This combination benefits “literally anyone who is a knowledge worker,” Adobe CEO Shantanu Narayen said in an interview.

Adobe, which had been a Wall Street favorite for more than a decade, has been hit by the tech downturn, seeing its shares lose more than a third of their value since the start of the year. Investors have grown increasingly skeptical of the dominance of Adobe’s line of software for design professionals, which accounts for about 60% of its revenue. The company has targeted more accessible web offerings such as Photoshop Express to sell its creative software to consumers, small businesses and social media influencers. The initiative has faced friction from upstarts such as Figma, Lightricks Ltd. and Canva Inc.

Figma, based in San Francisco, was co-founded a decade ago by Dylan Field and Evan Wallace. The startup introduced browser-based software design tools that allow software designers to work together in real time, bypassing the sometimes clumsy process of saving and sending their work to collaborators using of a collection of disparate applications. The company was valued at $10 billion in its last funding round a year ago. Figma’s backers include venture capital firms Kleiner Perkins, Index Ventures and Greylock Partners.

The deal’s “very high” valuation is likely weighing on Adobe shares, Bloomberg Intelligence’s Anurag Rana said. But Adobe defended its business strategy.

“We’re confident that if you look at it long term, it’s going to be great value for their shareholders and our shareholders as well,” Narayen said. The transaction is expected to close in 2023, pending regulatory and other approvals, Adobe said. Post-closing, Field will continue to lead the Figma team, reporting to David Wadhwani, president of Adobe’s digital media business. Figma will continue to exist as a standalone product.

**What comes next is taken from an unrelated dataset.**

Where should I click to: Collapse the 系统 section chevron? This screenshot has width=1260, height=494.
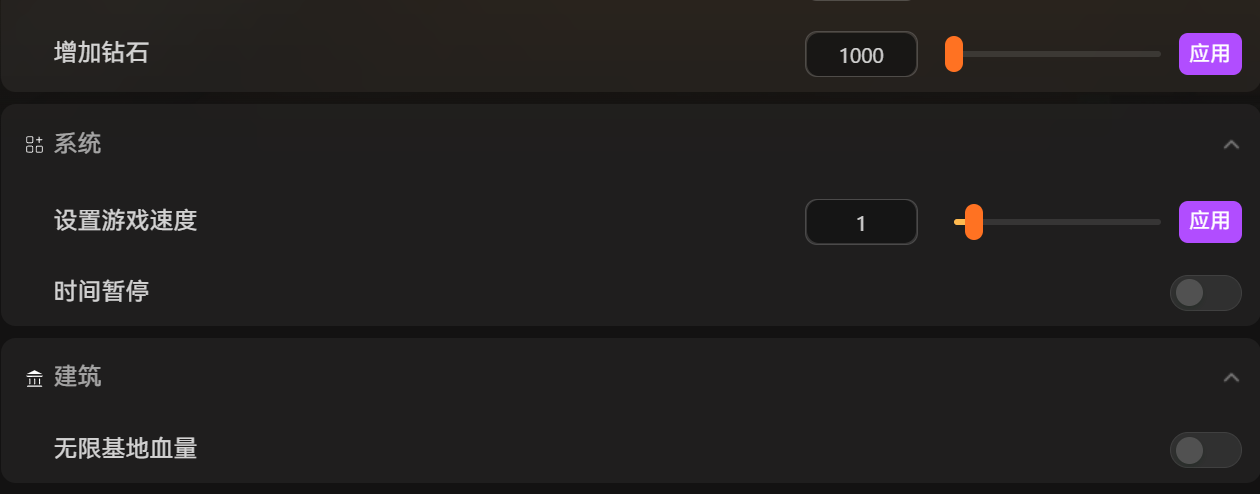1231,145
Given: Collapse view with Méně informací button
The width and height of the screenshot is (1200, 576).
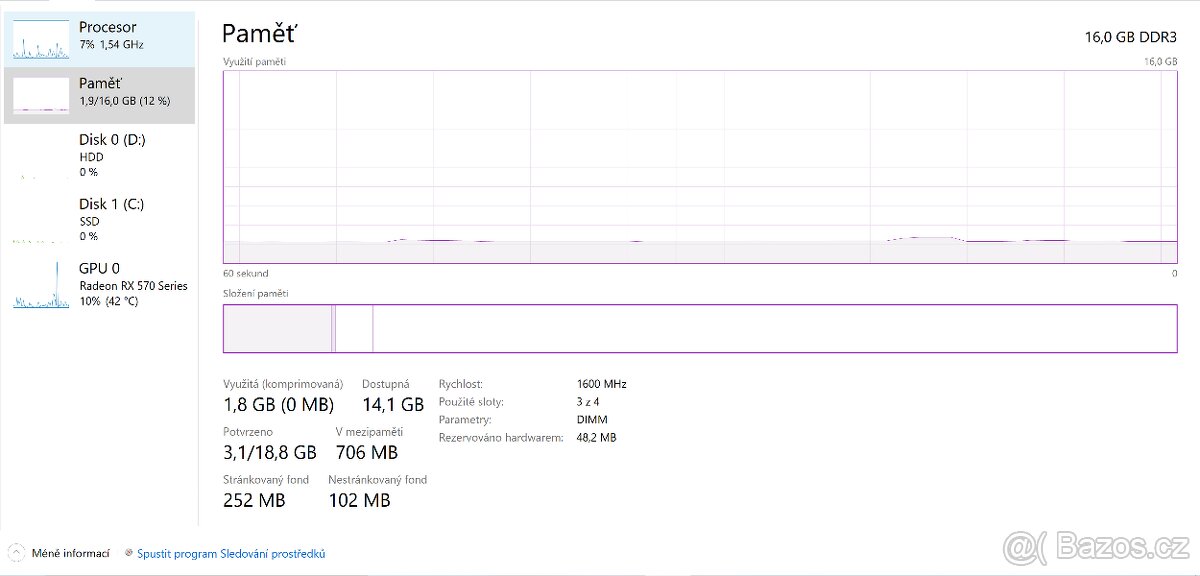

Adobe also announced its third quarter results, with revenue up 13% to $4.43 billion. That was in line with analysts’ estimates, but it was the third consecutive quarter of growth below 15%, as Adobe was buffeted by economic uncertainty and the strong dollar overseas. Adjusted earnings per share were $3.40, better than Wall Street expected.

Figma will have a total addressable market of $16.5 billion by 2025, according to the release. The company is expected to add approximately $200 million in new net annual recurring revenue this year, surpassing $400 million in total annual recurring revenue by the end of 2022, with net dollar retention greater than 150%, said Adobe in an investor presentation. Figma has gross margins of around 90% and around 850 employees, Adobe said. The transaction is expected to be accretive to Adobe’s adjusted earnings per share at the end of the third year.

Under the terms of the agreement, approximately 6 million additional restricted stock units will be granted to the CEO and employees of Figma, which will vest over four years after closing. Adobe expects the cash consideration to be funded by cash on hand and, if necessary, a term loan.

Qatalyst Partners advised Figma with law firm Fenwick & West while Allen & Co. advised Adobe with Wachtell, Lipton, Rosen & Katz.

The agreement includes a termination fee of $1 billion in cash.